Quais os objetivos do projeto?
Paolo Dardanelli: Queremos entender como o equilíbrio de poder entre o governo central e os governos subnacionais se desenvolveu no decorrer da história de cada um desses países. O projeto procura identificar se a partir da emergência do federalismo, nessas nações, seus sistemas se tornaram mais ou menos centralizados. Ou seja, se o poder se concentrou no governo central ou nos governos subnacionais. Para isso, criamos indicadores que permitem avaliar em que instância governamental o poder se aglutina, quando consideramos 22 áreas de políticas públicas e cinco áreas fiscais. Além disso, trabalhamos com os conceitos de descentralização estática e dinâmica. O primeiro se refere à distribuição de poderes em um momento específico da história. O segundo envolve mudanças no decorrer do tempo.

JK: Realizamos descobertas empíricas e desenvolvemos perspectivas teóricas para entender o funcionamento do federalismo em cada país. É importante compreender essas dinâmicas em larga escala para explicar não apenas o equilíbrio de poder dentro das nações, como também a emergência de arranjos federativos entre países, caso da União Europeia. O projeto quer oferecer parâmetros para potenciais arranjos futuros e também para países que pretendem se tornar federativos.

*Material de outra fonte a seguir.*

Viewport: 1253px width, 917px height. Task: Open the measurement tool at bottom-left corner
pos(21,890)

Quais hipóteses foram confirmadas? Ou refutadas?
PD: O federalismo tem sido estudado pelo menos desde a promulgação da Constituição dos Estados Unidos, em 1787. Desde então, muitas hipóteses foram formuladas. O projeto procurou testar a validade de algumas delas por meio de pesquisa empírica. Uma hipótese clássica da literatura trabalha com a ideia de que federações monolíngues tendem a concentrar poderes no governo central, enquanto as multilíngues são propensas a pulverizá-los, entre os governos subnacionais. Nossos resultados indicam que o multilinguismo sozinho não serve para explicar a dinâmica de descentralização do poder. O Canadá é um país multilíngue que já nasceu como uma federação com poderes mais descentralizados, se comparado com os Estados Unidos, por exemplo, e manteve seu nível de descentralização. A Suíça e a Índia, também multilíngues, manifestaram em algumas áreas a mesma tendência de descentralização, o mesmo ocorrendo com os Estados Unidos, nação monolíngue. Essas descobertas nos permitem refutar a hipótese de que o multilinguismo, por si só, motiva a distribuição crescente do poder.

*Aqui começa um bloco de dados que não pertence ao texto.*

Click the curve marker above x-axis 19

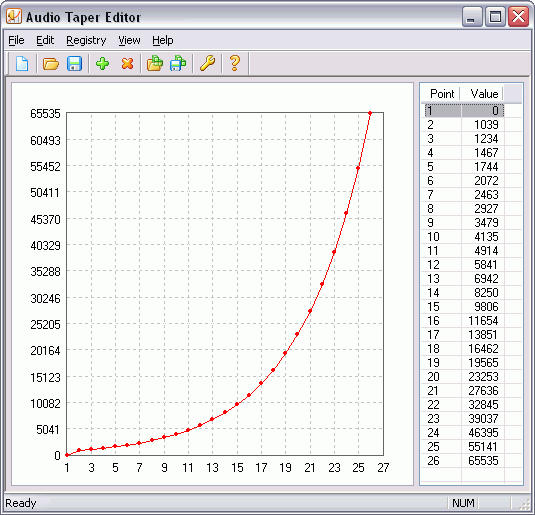(x=285, y=353)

Foram feitas outras descobertas?
JK: No que diz respeito às questões legislativas, podemos afirmar que as federações estudadas concentraram poder no governo central, enquanto nas esferas fiscal e administrativa ele foi descentralizado. Isso significa que os estados ou municípios passaram a operar cada vez mais como administradores das políticas públicas reguladas no âmbito federal, mantendo certa autonomia nesse gerenciamento. Além disso, o histórico comparativo mostra que em determinados momentos as nações tendem a reunir poderes no governo central, enquanto em outros pode ocorrer o contrário. O movimento de centralização ou descentralização não é linear.

Existe relação entre o processo de descentralização dos poderes e o desenvolvimento econômico e social dos países?
PD: Existe correlação entre desenvolvimento econômico, descentralização e democracia. Mas a pergunta que deve ser feita é: o que vem antes? Os países são ricos por que são democráticos ou democráticos por que são ricos? Não são perguntas fáceis de responder, mas é possível dizer que países com democracia mais consolidada tendem a ser mais descentralizados.

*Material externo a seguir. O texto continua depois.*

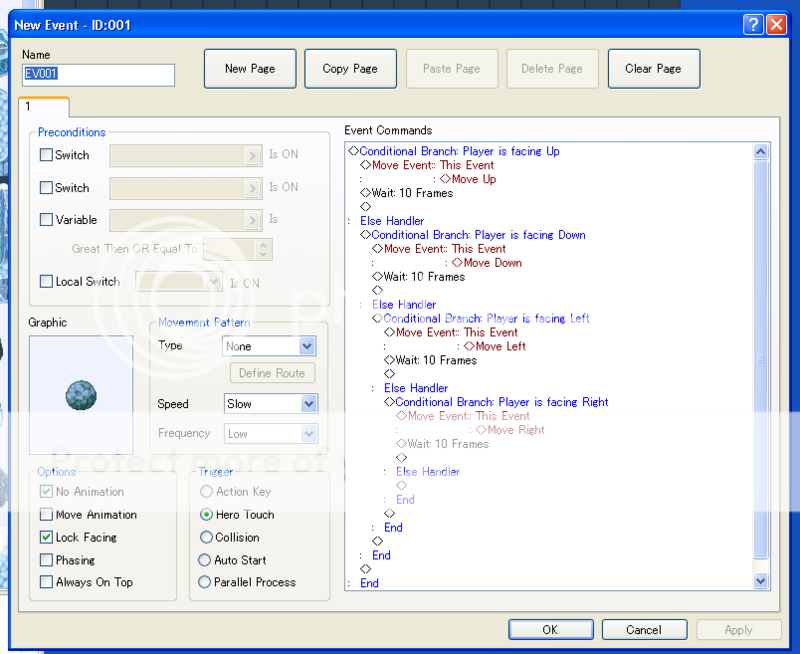Select Collision trigger radio button
Screen dimensions: 800x654
tap(206, 538)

Com que hipóteses vocês pretendem trabalhar, na segunda fase da pesquisa?
PD: Como vamos trabalhar com países que experimentaram rupturas democráticas, esperamos observar mudanças intensas. Em tais períodos, os sistemas tendem à centralização, enquanto em momentos democráticos costuma ocorrer o movimento contrário. No entanto, sabemos que regimes autoritários também fazem movimentos de descentralização. Queremos entender por que isso acontece. Acreditamos que a descentralização pode funcionar como estratégia de obtenção de legitimidade, mas queremos identificar outros motivos.